There have been a few deaths and the storms are supposed to continue tonight.
 
My family's farm suffered almost no damage. 15 miles southeast the fields are heavily damaged and some farms lost sheds and grain bins. Where I live, 50 air miles Southwest of the farm, most acreages had some kind of damage and the fields look like King Kong had a wrestling match with Godzilla. The Federal crop insurance will be put to the test this year...
 
Yah, Meerkat, I first remember hearing that word, "derecho," a few years ago when a hellacious storm ripped through the midwest from Iowa, through Illinois, Indiana, Ohio, WVA, Va., etc. 2012. I thought it was more recent than that.
June 2012 North American derecho - Wikipedia
The June 2012 Mid-Atlantic and Midwest derecho was one of the deadliest and most destructive fast-moving severe thunderstorm complexes in North American history.
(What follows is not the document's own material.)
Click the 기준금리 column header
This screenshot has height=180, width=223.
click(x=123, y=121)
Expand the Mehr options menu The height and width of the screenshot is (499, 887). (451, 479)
The progressive derecho tracked across a large section of the Midwestern United States and across the central Appalachians into the mid-Atlantic states on the afternoon and evening of June 29, 2012, and into the early morning of June 30, 2012. It resulted in a total of 22 deaths, millions of power outages across the entire affected region, and a damage total of US$2.9 billion which exceeded that of all but the top 25 Atlantic tropical cyclones. The storm prompted the issuance of four separate severe thunderstorm watches by the Storm Prediction Center. A second storm in the late afternoon caused another watch to be issued across Iowa and Illinois.
 
Yep. We lost power for 6 days from that one in 2012. Glad we had a generator.
It moved my outdoor kitchen 3 ft. Now its tied down to rebar beat into the ground by 3ft lol
Roads were blocked by downed and twisted trees everywhere.
But being the WVians we are we all got out the chainsaws, 4x4 trucks with winches, gloves and atv's and cleared the back roads before the roads dept even got to us.
Firewood was free and to be had all over the place. You just had to load it up.

Same thing happened when we got back to back blizzards one winter. Got out and started clearing everybody out.

Same thing when there are floods. We get out and start cleaning up and helping out. We don't sit and wait for the "government".
 
Well aren't we blessed. We are in the area that gets a Derecho every year. I guess we dodged a bullet. We had some tree damage, but I think we were on the edge of the storm. Illinois had far more damage than Missouri, although we did have flash flood warnings yesterday.
 
a little bit of the rain left over from the derecho? I don't know, but parts of Maryland and Virginia saw their share of water over the past 24 hours.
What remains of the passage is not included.